I know that things can get tough and that I can be hard to love, but I don’t want you to leave every time we run into an obstacle.
My wish is to find a man who will be there no matter what. He won’t leave me when he gets scared of our future.
Instead, he will stay and hold my hand because I will be scared too.
He won’t leave me when my emotions become too much for him. Instead, he will cherish them and show me that he has them too.
I don’t want you – the one who comes and goes as he likes because he is afraid to give himself fully into something. He’s not my type, I finally realize that.
Instead, I want the one who will stay because he wants to. He will see me at my worst but he will decide that I am worth every second of his time.
My love and support will be appreciated as he will notice the effort I’m putting into the relationship to make it work.
I won’t have to stop him at the door, asking him where he is going, as I am afraid that he won’t return. The right one will never let me feel that way.
I will know that he won’t leave when it gets hard as he loves me enough to fight against the world with me. He will not be scared; he will not be in fear.
I don’t want you to come back, I want you to never leave…
Finally, I have realized that you were never supposed to stay. I was too much for your shallow perception.
You could never commit to me because you were afraid.
So, this one is for you and all the people before you who kept coming and going.
You don’t deserve me and I don’t want you to come back into my life anymore!
I don’t have the energy to build things from scratch when you once again decide that it’s time to leave.
And then, just when I have finished constructing myself from all of the pieces you left behind, you decide to enter my life once again and destroy my sandcastle once more.
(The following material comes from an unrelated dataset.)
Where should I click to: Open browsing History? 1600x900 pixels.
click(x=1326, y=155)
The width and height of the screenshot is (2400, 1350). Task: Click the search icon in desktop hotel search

I don’t want you to come back anymore as you are not worth my effort. If you were, you never would have left.
You knew my story and the battles I went through. Still, you decided that you would hurt me like everyone else before you did.
Thank you for trying, but I won’t welcome you inside anymore.
The door of my heart is open only to those who will be there for me, no matter what I am going through.
When I find the one who deserves me, I will give him my whole self, sticking with him through good and bad.
Because of that, I don’t want you to come back. Don’t turn around, checking if I am looking at you. I am not because I don’t need you in my life anymore.
The time has come for me to finally realize my worth. I promise that I will fill my life only with those who want to stay.
You made your choice and I appreciate that. It only made it easier to see who is willing to stay and who will be running away at the first drop of rain.
You’ve failed the test, so please don’t come back anymore.